16 Years After 9/11, Gaps in Information Sharing Still Plague Law Enforcement
Garrison Rutledge / David Inserra /
Since 9/11, national security officials have made it a goal to improve information sharing between federal agencies. Unfortunately, those efforts are still falling short.
Earlier this week, inspectors general of the intelligence community, Department of Homeland Security, and Department of Justice released a joint report detailing the importance of information sharing between law enforcement agencies.
The report touched on concerns that information sharing strategies and procedures are being implemented unevenly across agencies, resulting in intelligence gaps that could potentially allow terrorists to slip through the cracks and carry out attacks against U.S. citizens.
The report also outlines steps that should be taken to decrease these potential security threats.
Facilitating the flow of information between law enforcement agencies has never been a simple task. Both federal and local agencies depend on information gathering in order to keep the citizens of the United States safe.
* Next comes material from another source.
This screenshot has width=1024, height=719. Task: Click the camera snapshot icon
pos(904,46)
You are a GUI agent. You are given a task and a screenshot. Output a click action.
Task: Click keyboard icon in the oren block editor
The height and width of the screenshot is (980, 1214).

Since all agencies have different information gathering techniques and sources, their information is varied—though if it is shared properly, suspicious patterns and activities can be detected that can potentially lead to thwarting terror attacks.
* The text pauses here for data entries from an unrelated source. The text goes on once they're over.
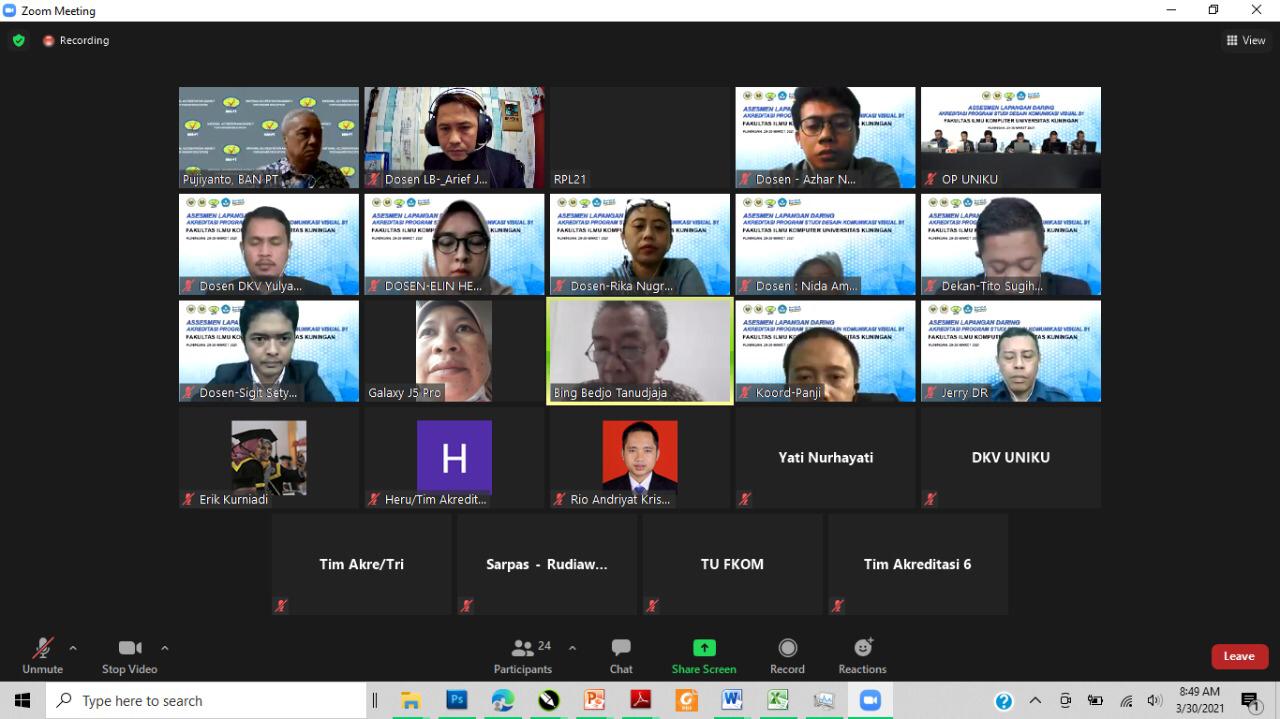Image resolution: width=1280 pixels, height=719 pixels.
Task: Click the green Share Screen icon
Action: pos(704,648)
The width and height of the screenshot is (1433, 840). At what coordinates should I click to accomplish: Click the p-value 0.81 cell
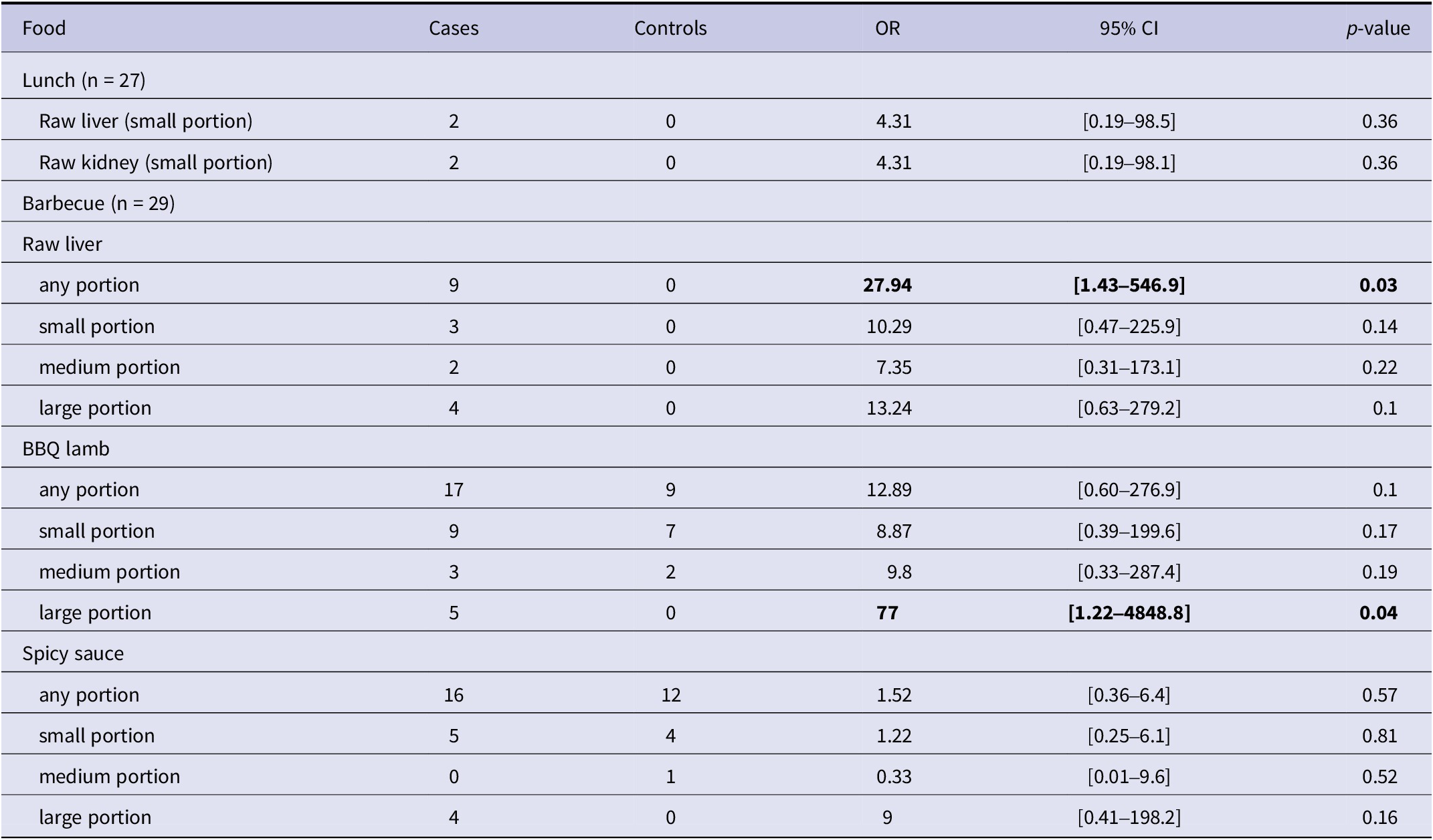1379,736
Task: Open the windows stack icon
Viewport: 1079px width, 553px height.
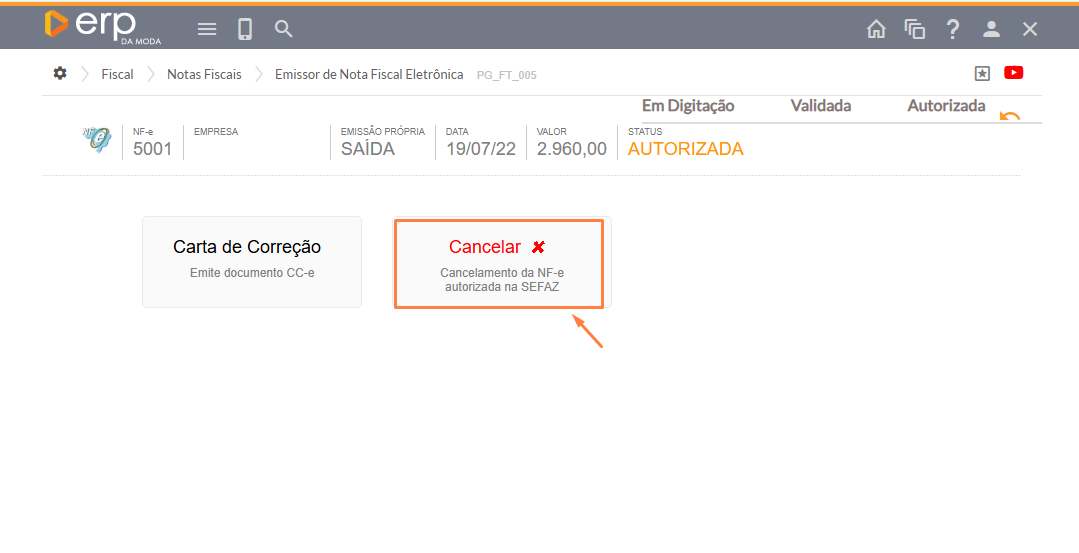Action: (x=914, y=29)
One piece of information from another agency has the potential to crack open a case, but only if that information is compatible to the information already obtained.
According to the inspectors general, there are currently no standard procedures in place that will facilitate information flow in a format that is useful to all agencies involved.
After the terror attacks of 9/11, information sharing became such a focus of national attention that an entire department—the Department of Homeland Security—was created to ensure that terrorists do not slip through the cracks.
This is only possible when agencies share information with one another. Yet gaps in communication still remain.
The importance of information sharing can be seen in the case of the Boston Marathon bombing.
The FBI was alerted to a potential security threat posed by the eldest brother, Tamerlan Tsarnaev. After questioning Tsarnaev, the FBI decided he did not pose a terror threat and closed the case on him.
Had the FBI shared its intelligence with local police, it is possible that the information could have led to Tsarnaev’s being questioned and watched in connection to a triple homicide in 2012, which Tsarnaev is alleged to have partaken in.
Although there is no definitive way to tell if this tragedy could have been prevented, the lesson is one that the FBI should heed by sharing information with local law enforcement.
The inspectors general report touches on multiple ways that information can be improved, and many of them align with recommendations that The Heritage Foundation has made in the past.
The use of fusion centers, for example, is something that could be streamlined in order to better protect against terror attacks. Many fusion centers are located in the same city as the Joint Terrorism Task Force and fail to enhance U.S. counter capabilities.
This duplication of intelligence is counterproductive to the fight against terror, as the resources used to fund these centers could be used elsewhere in order to provide varied approaches to preventing terror attacks.
Information sharing between federal and local law enforcement and intelligence agencies is vital to apprehending terrorists before they carry out a terror attack. For these agencies to succeed in keeping the U.S. safe, it is critical that they constantly improve their practices of sharing information with one another.